And results may be less accurate still when used as indicators
of general aptitude rather than as indicators of attainment. When
it comes to using results as indicators of quality of teaching,
or quality of education, we should expect less accuracy still,
since the qualitative difference between the design-inference
and the use-inference is so great.
5.7 This begins to ground the most important
observation of the present report: an assessment system which
is fit for one purpose may be less fit for another and could,
conceivably, be entirely unfit for yet another.v
5.8 Recall that, for the sake of illustration,
this section has focused purely upon the exploration of validity
for different uses of results. The full story of evaluation needs
to be far more embracing.
6. Can we construct a framework for system-level
6.1 The fifth and final confusion concerns
what an overall evaluation ought to look like. This is where we
begin to explore the concept of "fitness" in requisite
detail. There are at least six more-or-less discrete perspectives
from which assessment systems need to be evaluated:
5. economic manageability
Each of these will be considered briefly below.
6.2 Technical accuracy
6.2.1 The first evaluation perspective is
technical accuracy; essentially, the concept of validation. It
poses the question: overall, how accurate can we expect inferences
from results to be? And, as explained previously, this question
needs to be explored independently, for each discrete use of results,
ie, for each discrete use-inference.
6.2.2 Unfortunately, it isn't always obvious
which inference underlies (or ought to underlie) each use, which
complicates the matter greatly. An example from system monitoring
is helpful here. When considering trends in the percentage of
students who attain at or above Level 4 in science at Key Stage
2, are we (or ought we to be) drawing inferences concerning:
the level of attainment of specific
cohorts of students from one year to the next (where attainment
is defined in terms of an explicit programme of study in science)?
the level of proficiency of the national
cohort over time (where proficiency is defined in terms of an
implicit "fuzzy set" of essential core competencies
the level of performance of teachers
of science over time?
the overall effectiveness of policy
and practice related to the teaching of science over time?

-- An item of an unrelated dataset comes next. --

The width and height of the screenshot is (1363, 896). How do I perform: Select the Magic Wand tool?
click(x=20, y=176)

6.2.3 The first of the above use-inferences
will be closest to the design-inference (being defined in terms
of an explicit programme of study) and would, therefore, be likely
to facilitate greatest accuracy. However, it's arguably of least
interest as far as system monitoring goes, because it's furthest
away from the ultimate system monitoring ideal of identifying
whether "things are better now than before". For instance,
in the first years of a new curriculum for science: we would expect
average attainment to increase gradually as teachers became better
at delivering the new curriculum (with more practice and training
in teaching the new elements, with an improved selection of curriculum-specific
text books and resources, and so on); and we would expect average
test performance to increase gradually as teachers became better
at preparing students for the specific form of assessment associated
with the new curriculum. Such gradual increases would seem to
be inevitable.vi However, they would not necessarily imply that
teachers were becoming better at teaching, per se; nor even that
they were necessarily becoming better at teaching science; nor
would it necessarily mean that students of the new curriculum
were more accomplished than students of the old curriculum. As
far as system monitoring is concerned, we probably ought to be
validating in terms of more distant use-inferences (eg, inferences
concerning the performance of teachers, or the overall effectiveness
of the system), since these have greater real-world significance.

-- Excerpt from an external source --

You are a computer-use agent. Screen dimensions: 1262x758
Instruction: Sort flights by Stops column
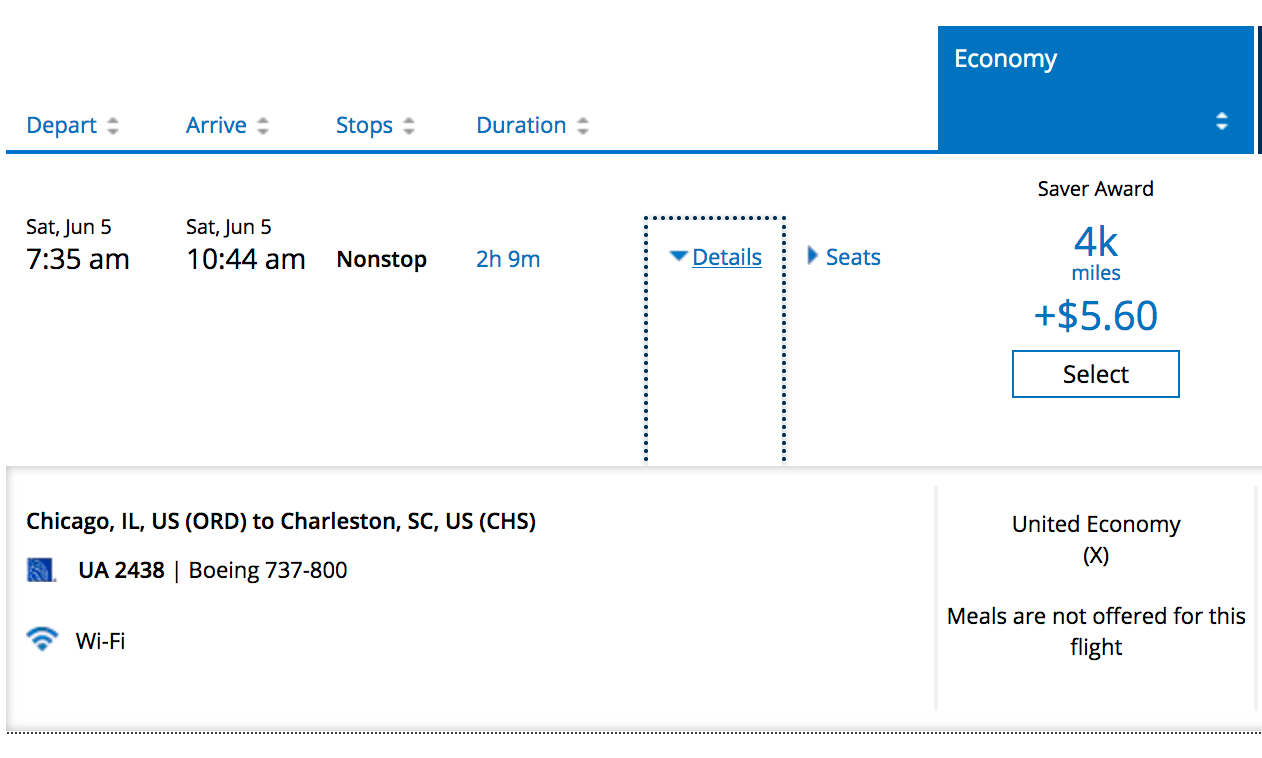point(364,126)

Unfortunately, these are correspondingly much harder to validate.
6.2.4 In theory, the analysis of accuracy
is largely technical, using established methods for eliciting
evidence of content validity, predictive validity, reliability,
and so on. However, in practice, exactly how the various sources
of evidence are synthesised into an overall judgement of accuracy
is often not clear and, consequently, not that technical after
6.2.5 The logic of this perspective is essentially
that: all other things being equal, more accuracy is better; and
that accuracy must significantly exceed a threshold of chance.
6.3 Moral defensibility
6.3.1 The second evaluation perspective
is moral defensibility. It poses the question: given the likelihood
of inaccurate inferences from results, and the severity of consequences
of error for those assessed inaccurately, is the specified use
of results defensible?
6.3.2 This perspective starts by acknowledging
thatwithin any assessment systemthere will be a
proportion of students who get assessed incorrectly and, consequently,
for whom incorrect decisions will be made (be those selection
decisions, provision eligibility decisions, placement decisions,
and so on). It then proposes thateven if the system is
just as far as most students are concernedif it is sufficiently
unjust for a sufficiently high number of students, then the system
may have to be judged morally indefensible. This is analogous
to why many countries refrain from executing serial murderers.

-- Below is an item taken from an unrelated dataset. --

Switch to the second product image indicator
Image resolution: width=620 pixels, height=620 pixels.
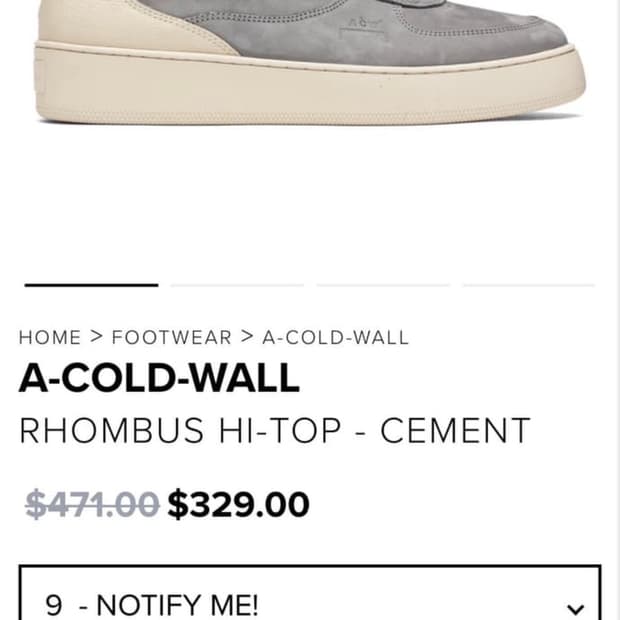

It's not that execution, per se, is necessarily judged to be morally
indefensible; it's the risk of executing even a small number of
innocent people. So the assessment parallel might be:
when the stakes are low for studentsas
is often true of everyday formative assessmentit would
not matter too much if it were fairly error-prone (such errors
can often be identified quickly through ongoing dialogue)
but when the stakes are high for
studentsas when examination results are used for selectionit
would matter (such errors can often negatively affect life chances
time and time again).
6.3.3 This results in a utilitarian analysis
(emphasising the minimisation of "horror" more than
the maximisation of "utility") for which two kinds of
evidence need to be taken into account:
the amount of inaccuracy that might be expected (stemming from
the analysis of technical accuracy)
the severity of negative consequences for those students who are
6.3.4 This final point raises a fundamental
question for the evaluator: whose value judgements ought to be
taken into account in this analysis, and how? The answer is far
from clear, especially since different stakeholders (eg, politicians,
students, evaluators) are likely to have different values.
6.4 Social defensibility
6.4.1 The third evaluation perspective is
social defensibility. It poses the question: is the trade-off
between the positive and negative impacts from operating the assessment
system sufficiently positive?
6.4.2 On the one hand, there will inevitably
be a range of intended positive outcomes. In particular, the assessment
results ought to empower users to make important educational and
social decisions appropriately (such as selection decisions, placement
decisions, school choices, and so on); to enable society to function
more fairly and effectively than it otherwise would. Although,
in theory, it may be judged entirely possible to draw sufficiently
accurate inferences to support a range of important decisions;
in practice, that doesn't guarantee that users will actually do
so. So this needs to be investigated empirically. In addition,
features of the assessment system itself may well be designed
to facilitate important educational and social impacts (such as
the improved attainment of students when assessed through modular
rather than linear schemes) and these impacts need to be investigated
6.4.3 On the other hand, there will inevitably
also be a range of unintended, and possibly unanticipated, negative
outcomes. In particular, features of the assessment system which
appear to be innocuous may turn out not to be so. Consider, for
example, standards-referenced systems, which employ a single scale
to report absolute level of attainment at key stages of an educational
experience that may span many years (eg, the national curriculum
assessment system). The theory is that this should be motivating
for even the lowest-attaining students; since it enables them
to see that they are making progress as time goes by.vii However,
such systems could conceivably turn out to be demotivating for
precisely this group of students. Not only does the assessment
reveal them to have attained lower than their peers at each key
stage; they also see the gap between themselves and others widen
on each assessment occasion.
6.4.4 The evaluator needs to be careful
to distinguish those impacts which relate to the legitimacy of
the assessment system, per se, and those which relate primarily
to broader evaluation questions; for example, those concerning
the legitimacy of educational or social policies or practices.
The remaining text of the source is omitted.